Important synthesis points from the special issue and symposium include i) leakiness between compartments should be considered in any connectivity framework; ii) fluxes between geomorphic compartment should be positioned/conceptualized along a connectivity continuum across space and time rather than on connected-disconnected switch; and iii) the lack of studies focused on the role of natural and anthropogenic discontinuities.
Finally, with the purpose of sticking with the central interdisciplinary focus of the Amazon Dams Network, it is important to highlight that as geomorphologists and hydrologists (and I might venture to expand this generalization to biophysical scientists) we tend to focus only on the fluxes of nutrients, sediments or organisms when considering connectivity. To this point, the intro cites Kondolf and Pinto (2017) who remind us “connectivity can also refer to the communication and movement of people, goods, ideas, and culture along and across river and may exhibit the same dimensions of longitudinal, lateral, and vertical connectivity.
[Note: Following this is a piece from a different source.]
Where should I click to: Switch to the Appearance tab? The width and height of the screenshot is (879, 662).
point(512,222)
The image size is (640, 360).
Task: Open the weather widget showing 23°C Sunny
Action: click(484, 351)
Moreover, as they show in their expansive international coverage, the social fabric of rivers has been significantly affected by human alterations of the channel and the broader riparian zone, further suggesting that reconnecting rivers geomorphically may have important social implications” Wohl et al. (2017).
If anything, for those interested, this special edition, found through links here, might provide a few papers to add to your spring reading and ideas to contemplate lists.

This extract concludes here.